The mall is dying. Sure, it looks healthy enough, especially around the holidays, but make no mistake, it’s days are numbered.

The mall is a new thing. You can find various kinds of proto-malls – indoor shopping with multiple merchants – going back to the Elizabethan era. But the idea of retail sales as a separate category is only a little older than that. From medieval fairs to permanent shops to the department store to the modern mall has been a journey of just a few hundred years.

The history of shopping has been essentially a history of disruption through the last hundred years.

We’ve gone from general stores and almost medieval single-item shops to department stores, and from there to big box stores and discount retailers. The undisputed juggernaut of these is Walmart, which is both department store and discount retailer, which can stand alone or slot into a mall itself.

The genius of the mall was to take all kinds of retailers – the old department stores, the modern big box, the discount stores, plus specialty stores, and to glue everything together with a food court and a couple of quarter-operated rides for the toddlers. Warm in cold climates, cool in hot climates, and never rained out. As long as there was enough parking and a surrounding support system of suburbanites with cars, a mall couldn’t lose.

We’ve seen a number of big and medium-sized retailers pull out of the Canadian market in recent years.
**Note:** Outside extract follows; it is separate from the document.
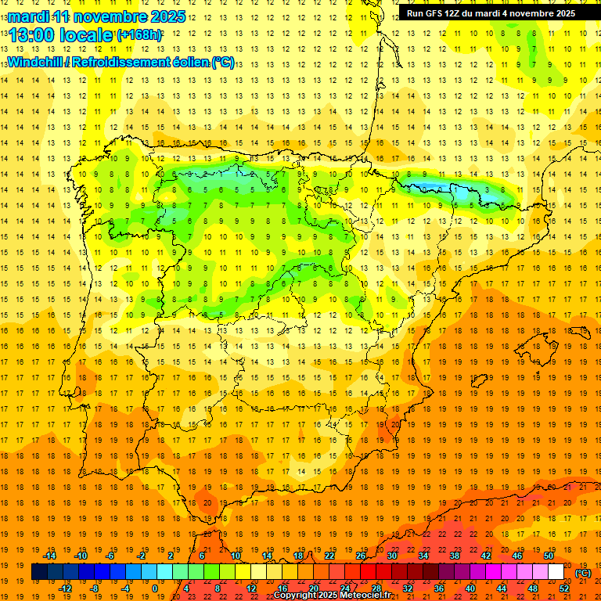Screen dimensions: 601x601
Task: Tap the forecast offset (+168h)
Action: tap(139, 35)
For some, I’m sure it’s the recent recession. For others, it’s consolidation. For Target, it appears to have been hubris.

Hovering over all of these closed stores, like a dark cloud, is Amazon. What Walmart is to brick and mortar, Amazon is to online shopping. And then some. Their strategy is not unlike that of the Borg, from Star Trek. They will assimilate your retail experience.
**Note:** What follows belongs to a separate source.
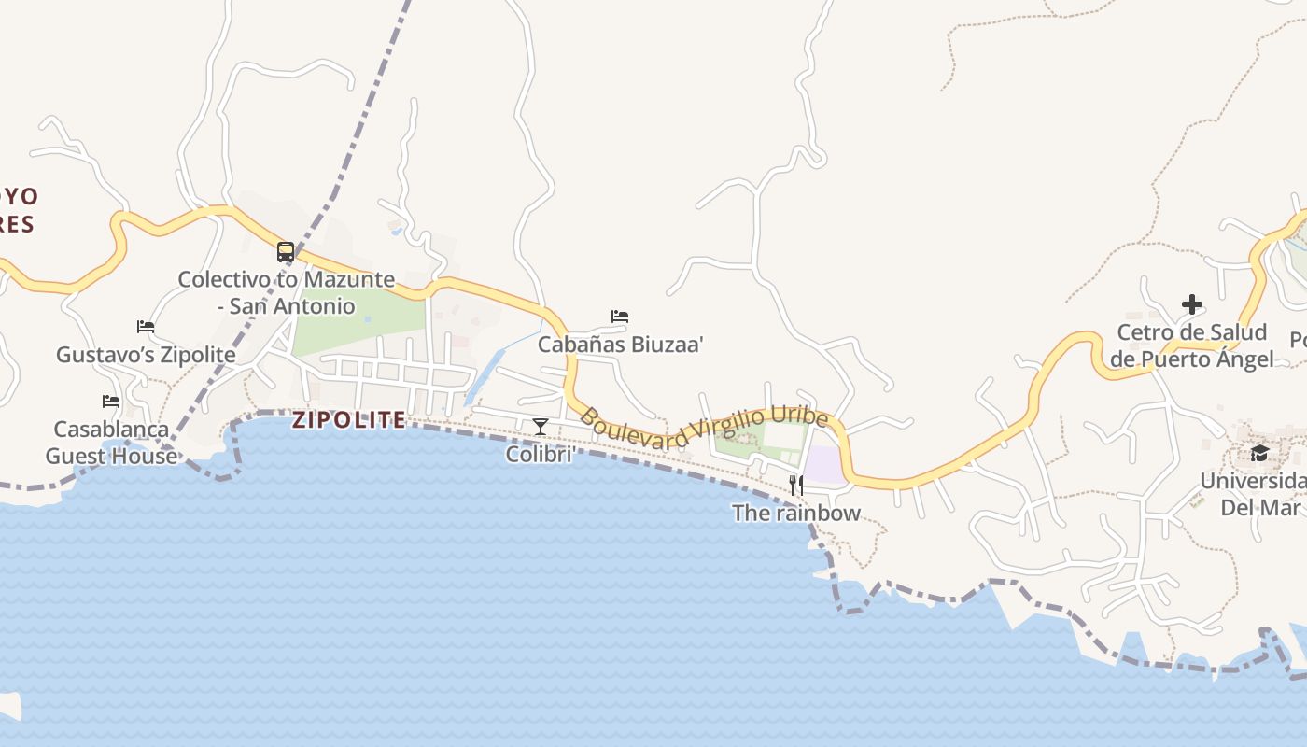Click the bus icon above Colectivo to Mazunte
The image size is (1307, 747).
pos(286,252)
The mall sells clothes? So will Amazon. Pet food? Sure. DVDs? Electronics? Furniture? Fresh groceries? Yes, increasingly.
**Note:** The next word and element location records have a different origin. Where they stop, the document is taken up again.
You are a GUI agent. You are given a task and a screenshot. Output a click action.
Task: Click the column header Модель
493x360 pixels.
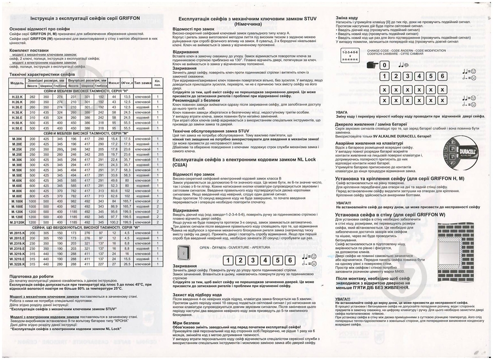(17, 83)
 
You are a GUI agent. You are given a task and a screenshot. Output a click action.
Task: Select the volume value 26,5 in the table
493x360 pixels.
(127, 265)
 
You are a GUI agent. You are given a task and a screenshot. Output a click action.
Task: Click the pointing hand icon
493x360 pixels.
(370, 65)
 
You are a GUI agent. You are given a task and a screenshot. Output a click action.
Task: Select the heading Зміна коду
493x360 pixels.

Does it cost more to get some of these things from Amazon? Well, yeah. But there are costs to everything. When you go to a mall, the cost is spending time at the mall.

I’m not a shopper by nature. The only stores I ever liked going to were bookstores. Now there are bookstores online. I can go there at midnight. I can browse titles in my pyjamas, from my couch. No screaming toddlers. No long lines. No finding a parking spot.  

 Fine for books, right, but what about clothing? Surely that’s immune to e-commerce. Well, there are online retailers working on that, too. High end outlets will ship you all kinds of clothes, and their websites have tutorials on how to get your measurements exact. On the low end, if you buy tube socks in plastic bags at the store, what difference does ordering online make? The high and low end retailers are steadily eating their way towards the middle.

Eventually, this is going to kill off some individual retailers, whether big box or specialty or discount. And there will be nothing in the physical world to replace the stores, because those shoppers are gone. That’s when the malls are going to be in real trouble.

Some people love to shop. The mall, for them, is a social place. There are bargain hunters who love checking for discounts. But just as Walmart killed off plenty of department stores, Amazon is gunning for the shopping mall. And the online sellers have lots of ammo.